Ja np. realizuję plan. Tak już mam że jak coś wymyślę to potem mogę stawać na rzęsach, a ma tak być - chociaż czasami warto by te plany może weryfikować... Na razie uważam że to bardziej zaleta niż wada, ale nie czekam na bliźniaki (a mogłabym przecież😉) od poczatku chcieliśmy dwie sztuki, jedno po drugim, tak żebym nie musiała do pracy wracać-zdążyłam idealnie na koniec urlopu😉 całe szczęście bo do żłobka nie startowaliśmy a niani trzeba by oddać pewnie całą moją pensję, przy czym po drodze zaczęliśmy się budować więc nie stać nas też na takie luksusy jak niania...

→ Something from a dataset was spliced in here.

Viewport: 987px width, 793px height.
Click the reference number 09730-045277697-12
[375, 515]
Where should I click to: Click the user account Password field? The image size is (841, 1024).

Powiem Wam czy to była dobra decyzja za jakiś rok:p
maleństwo   I'll love you till the end of time...
10 marca 2017 20:22
abre, Kalinki bojfrend tak ma, on w ogóle o sobie mówi "ti" - "ti robi, ti sprząta, a jak się bawi w dorosłego, to jest "ti - pan".
Swoja drogą, Kalina mówi o sobie "dzidzia - mama", kiedy bawi się w dorosłą :p

DoSia, Ty to heroina jesteś...
Buahaha mam jeszcze rozgrzebany doktorat i zaczęłam podyplomowkę... Po prostu najpierw działam a potem już za późno na myślenie😉
Ja tam nie mam dylematu 😉. Nie chcę drugiego i basta 😉
maleństwo   I'll love you till the end of time...
10 marca 2017 20:33
bera7, a co tam w ogóle u Was? Co u Nelki na tapecie?